Donna, you wrote earlier, "That's an absurd statement, js1976, and extremely elitist. So you're saying that young people with less-than-stellar "qualifications" (compared to others in the poll) shouldn't be admitted to college!?!" He maybe didn't say it, but I will. Yes, if that person's qualifications pale in comparison to someone else, then they shouldn't be admitted. Not everyone who graduates high school (JPS or St. Andrews or Dallas Country Day) deserve to go to college. It is a privilege that should be earned. Yes, Ronni and Donna, there are those whose parents "paid" little Johnny's way into Harvard. In an ideal world, he would've been summarily rejected.

The point being (all off-topic rhetoric above, aside) is that to preferentially pick students based on factors not of the student's choice (age, sex, ethnicity) is inherently wrong and prejudicial. Did little miss-what's-her-name deserve to get into UT? Maybe, maybe not. Did others get admitted over her for non-academic reasons? If so, then SCOTUS handed down the correct opinion.

And, can we please stop the "reparations" argument? Everyone, at some point, has been harmed by unfair practices either individually or as a group. "I didn't get into Moo U because I'm (insert race, age, sex, SAT, blah blah)." Boo Hoo! Not every department store carries the brand of boxers I prefer.
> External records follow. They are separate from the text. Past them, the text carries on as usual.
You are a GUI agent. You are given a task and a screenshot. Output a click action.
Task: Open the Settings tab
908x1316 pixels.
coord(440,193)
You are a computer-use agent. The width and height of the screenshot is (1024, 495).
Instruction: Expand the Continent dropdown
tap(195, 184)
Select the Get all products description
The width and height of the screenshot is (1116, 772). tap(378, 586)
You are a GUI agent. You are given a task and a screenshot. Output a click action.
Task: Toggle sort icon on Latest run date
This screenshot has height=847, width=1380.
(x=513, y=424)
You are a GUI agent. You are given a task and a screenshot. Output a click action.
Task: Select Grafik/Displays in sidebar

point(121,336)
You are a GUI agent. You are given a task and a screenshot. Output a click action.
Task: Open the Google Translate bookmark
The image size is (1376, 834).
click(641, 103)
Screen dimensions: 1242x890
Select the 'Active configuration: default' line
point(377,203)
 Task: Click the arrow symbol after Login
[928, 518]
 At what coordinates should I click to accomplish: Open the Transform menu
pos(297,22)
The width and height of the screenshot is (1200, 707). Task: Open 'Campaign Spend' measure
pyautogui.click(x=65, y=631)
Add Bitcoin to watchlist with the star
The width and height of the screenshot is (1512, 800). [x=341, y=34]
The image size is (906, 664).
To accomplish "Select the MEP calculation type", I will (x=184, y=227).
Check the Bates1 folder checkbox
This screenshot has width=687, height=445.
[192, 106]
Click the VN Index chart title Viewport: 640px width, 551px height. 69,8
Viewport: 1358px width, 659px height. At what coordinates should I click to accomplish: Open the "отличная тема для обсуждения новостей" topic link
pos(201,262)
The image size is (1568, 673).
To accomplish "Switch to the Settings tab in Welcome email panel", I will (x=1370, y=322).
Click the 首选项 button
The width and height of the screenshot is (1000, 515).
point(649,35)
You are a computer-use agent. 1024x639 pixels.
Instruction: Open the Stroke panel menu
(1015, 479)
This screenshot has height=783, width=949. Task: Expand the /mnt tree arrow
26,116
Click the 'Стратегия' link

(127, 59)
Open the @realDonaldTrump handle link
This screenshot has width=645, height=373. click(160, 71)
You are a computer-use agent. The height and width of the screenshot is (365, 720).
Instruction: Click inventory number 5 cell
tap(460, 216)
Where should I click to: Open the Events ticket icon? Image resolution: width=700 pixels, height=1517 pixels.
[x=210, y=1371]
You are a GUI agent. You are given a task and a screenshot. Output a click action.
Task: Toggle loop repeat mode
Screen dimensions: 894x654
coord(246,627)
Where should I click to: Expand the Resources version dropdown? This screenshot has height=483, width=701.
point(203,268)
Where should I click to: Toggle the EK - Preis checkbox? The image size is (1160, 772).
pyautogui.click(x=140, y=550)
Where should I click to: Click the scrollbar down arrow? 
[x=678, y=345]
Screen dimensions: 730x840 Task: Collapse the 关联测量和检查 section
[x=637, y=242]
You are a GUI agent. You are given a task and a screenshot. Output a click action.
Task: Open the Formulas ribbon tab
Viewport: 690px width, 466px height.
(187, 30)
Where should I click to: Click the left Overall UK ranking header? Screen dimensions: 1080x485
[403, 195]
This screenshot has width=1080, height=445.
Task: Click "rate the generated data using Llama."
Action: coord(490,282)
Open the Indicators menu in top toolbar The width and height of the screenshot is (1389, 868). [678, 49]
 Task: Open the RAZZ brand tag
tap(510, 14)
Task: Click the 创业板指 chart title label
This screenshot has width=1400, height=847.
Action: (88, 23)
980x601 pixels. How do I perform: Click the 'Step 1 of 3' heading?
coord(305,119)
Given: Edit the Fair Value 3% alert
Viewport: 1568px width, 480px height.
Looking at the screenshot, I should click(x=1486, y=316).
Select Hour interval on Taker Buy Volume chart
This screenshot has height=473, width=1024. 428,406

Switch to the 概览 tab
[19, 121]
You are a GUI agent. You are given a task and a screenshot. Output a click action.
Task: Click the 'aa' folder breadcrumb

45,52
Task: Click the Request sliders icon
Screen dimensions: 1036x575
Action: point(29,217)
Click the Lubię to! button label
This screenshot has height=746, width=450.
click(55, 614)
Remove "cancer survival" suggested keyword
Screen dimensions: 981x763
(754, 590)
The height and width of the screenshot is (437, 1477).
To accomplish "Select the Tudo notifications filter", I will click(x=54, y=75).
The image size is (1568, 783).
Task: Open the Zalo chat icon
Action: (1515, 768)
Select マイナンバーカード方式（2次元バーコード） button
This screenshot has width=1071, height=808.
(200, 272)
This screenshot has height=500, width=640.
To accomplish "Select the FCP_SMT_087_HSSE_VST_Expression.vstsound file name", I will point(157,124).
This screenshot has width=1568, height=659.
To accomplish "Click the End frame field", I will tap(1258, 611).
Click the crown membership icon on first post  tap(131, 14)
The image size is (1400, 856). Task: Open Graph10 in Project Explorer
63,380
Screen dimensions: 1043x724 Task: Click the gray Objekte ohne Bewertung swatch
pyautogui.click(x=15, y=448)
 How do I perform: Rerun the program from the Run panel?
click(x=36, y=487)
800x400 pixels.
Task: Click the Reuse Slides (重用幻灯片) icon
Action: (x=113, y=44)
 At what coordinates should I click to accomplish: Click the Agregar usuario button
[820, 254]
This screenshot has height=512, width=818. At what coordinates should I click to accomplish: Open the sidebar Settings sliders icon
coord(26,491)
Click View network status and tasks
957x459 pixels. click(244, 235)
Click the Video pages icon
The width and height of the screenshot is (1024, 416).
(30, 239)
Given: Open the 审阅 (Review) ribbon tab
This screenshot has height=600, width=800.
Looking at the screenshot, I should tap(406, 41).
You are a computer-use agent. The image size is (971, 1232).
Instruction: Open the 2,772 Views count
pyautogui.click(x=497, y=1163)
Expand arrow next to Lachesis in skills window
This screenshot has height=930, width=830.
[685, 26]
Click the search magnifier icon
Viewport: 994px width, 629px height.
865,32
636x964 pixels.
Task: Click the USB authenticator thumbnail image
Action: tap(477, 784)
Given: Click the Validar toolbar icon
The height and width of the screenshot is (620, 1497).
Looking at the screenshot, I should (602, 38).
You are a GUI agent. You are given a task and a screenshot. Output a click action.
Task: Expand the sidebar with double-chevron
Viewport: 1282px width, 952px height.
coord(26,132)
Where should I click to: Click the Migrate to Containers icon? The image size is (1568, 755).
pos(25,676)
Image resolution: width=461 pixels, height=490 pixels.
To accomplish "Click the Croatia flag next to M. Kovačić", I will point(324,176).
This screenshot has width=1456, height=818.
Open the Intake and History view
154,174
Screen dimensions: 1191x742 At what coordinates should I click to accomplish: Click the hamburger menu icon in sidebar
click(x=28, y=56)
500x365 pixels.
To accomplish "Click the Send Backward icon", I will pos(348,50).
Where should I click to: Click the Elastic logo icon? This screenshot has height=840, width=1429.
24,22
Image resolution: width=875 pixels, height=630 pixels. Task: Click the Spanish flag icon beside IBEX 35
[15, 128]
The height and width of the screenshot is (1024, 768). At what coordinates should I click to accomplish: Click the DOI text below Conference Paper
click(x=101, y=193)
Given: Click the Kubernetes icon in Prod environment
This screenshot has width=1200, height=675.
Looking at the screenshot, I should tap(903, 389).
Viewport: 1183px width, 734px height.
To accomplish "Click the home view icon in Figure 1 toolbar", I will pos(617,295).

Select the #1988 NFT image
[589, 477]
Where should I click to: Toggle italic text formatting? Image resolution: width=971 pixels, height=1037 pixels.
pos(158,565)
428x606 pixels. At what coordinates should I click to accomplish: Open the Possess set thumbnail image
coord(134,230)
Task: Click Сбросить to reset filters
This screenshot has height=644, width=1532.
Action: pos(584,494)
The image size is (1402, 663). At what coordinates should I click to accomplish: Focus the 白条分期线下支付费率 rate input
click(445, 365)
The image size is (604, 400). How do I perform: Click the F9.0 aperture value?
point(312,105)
I find another store. It's not unfair - it's life.

Oh, and I look forward to Donna's oration and just what obligation a government-run university has to "...attempt to make up for years of discrimination against non-whites, women, etc., because the discrimination was, in effect, social engineering that has affected entire communities and their ability to achieve parity and wealth." As my east Mississippi ancestors would say, "that's a fer (spelling to the best of my aural approximation) stretch."

darryl says...

Bravo, js1976. The only factors that should be deciding college admissions are intellect and ability.

darryl says...

Donna, I admit that I just vurped a little. How, pray tell, does one put money in the pockets of the poor without not putting it in the pockets of thosevwho, most likely, worked to earn it?

On The Lumumba Economy

Posted 25 June 2013, 10:14 p.m. Suggest removal

darryl says...

Donna, *seriously*? I would think that Mr. Nave's quote from Secretary Hosemann would be self-explanatory. After plus-minus 50 years, Mississippi is free of (some of) the shackles that the majority of the Union enjoys.

darryl says...

*Free at last, free at last...*

Finally, can Mississippi join the rest of the Union, please?

darryl says...

As credible an economic theory as ujamaa, espoused by an unabashed socialist. Point being, redistribution for redistribution's sake is wrong, period.

On The Lumumba Economy

Posted 25 June 2013, 1:54 p.m. Suggest removal

darryl says...

Quotas are, quite simply, wrong. When the advancement of an ideal/project is rooted in race or disproportionate impact (*First off, you have to put money into the pockets of the poor. You have to make them not poor," Lumumba told the Jackson Free Press during an April interview. "What that does is that creates a better economy for everybody.*) doom is certain. My goodness, has no one read *The Fountainhead*?